Fragmentation marks the beginning and the end of this piece. The figurative paintings Re-Production (Aralia and Orange) are dissected and arranged symmetrically in a separate/regular order. This fragmentation of the reference image –figurative- deploys the abstract proposal of Raw Material. The concern presented by these two works is a symbolic redefinition of a commemorative topic and the art history, two great tensions between modern and contemporary painting: figuration (iconic line) and abstraction (aniconic line). The model presented by Alejandra Rojas also builds the fragmentation gene from the Minimalist trends of the last century.

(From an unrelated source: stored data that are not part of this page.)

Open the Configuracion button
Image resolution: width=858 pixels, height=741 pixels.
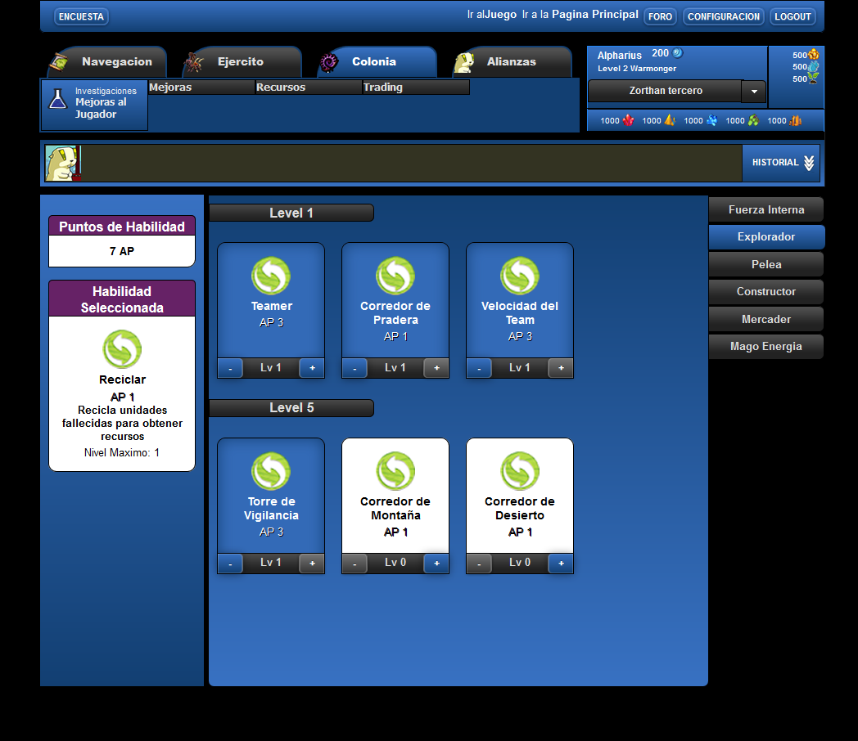coord(723,16)
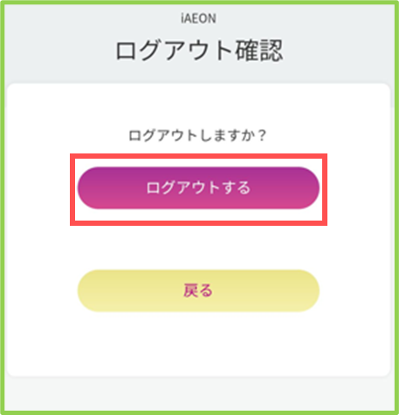399x415 pixels.
Task: Click the logout prompt message in the card
Action: pos(198,135)
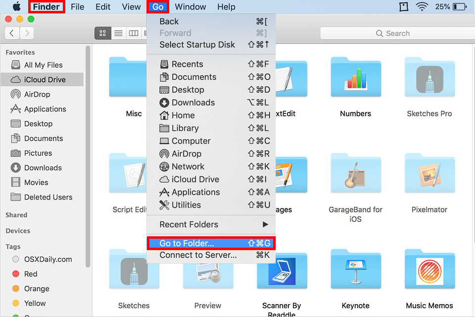
Task: Click the Wi-Fi status icon
Action: coord(422,7)
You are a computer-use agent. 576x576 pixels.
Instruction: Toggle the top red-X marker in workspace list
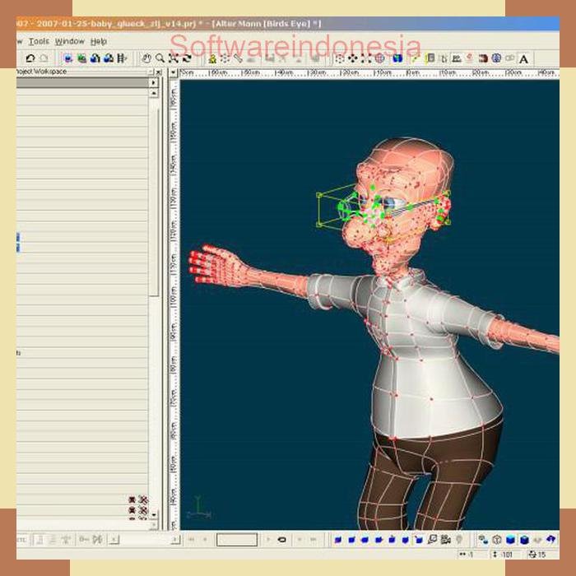coord(142,499)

The building work Monochromes has a peculiarity, which is rooted in the sample name. The analytical and constructive art line has stated some disengagement with gesture and craft since its genesis. For Clement Greenberg, the American critic, Minimalism represented the consummation of reason mediating art, in which a mental process denied the gesture and expression exclusively. For Greenberg, -in defence of abstract expressionism- it was not identified as a pure art. Regarding this issue, Danto reports: “The practice of one kind of art was at the same time a criticism of that art itself, and it means removing from each part of the arts each and every one of the purposes intended as a loan from or through other arts. In this way, each art could be considered “pure”, and finds in that purity the guarantee of its qualities and independence. “Purity” means self-definition”.(4)
Alejandra Rojas claims the gesture and physicality in her work. Tensions arise from the use of such basic and precarious materials that model a hybrid space, an allegorical complexity typical of those who can reconcile their artistic job (purity) and teaching (self-definition).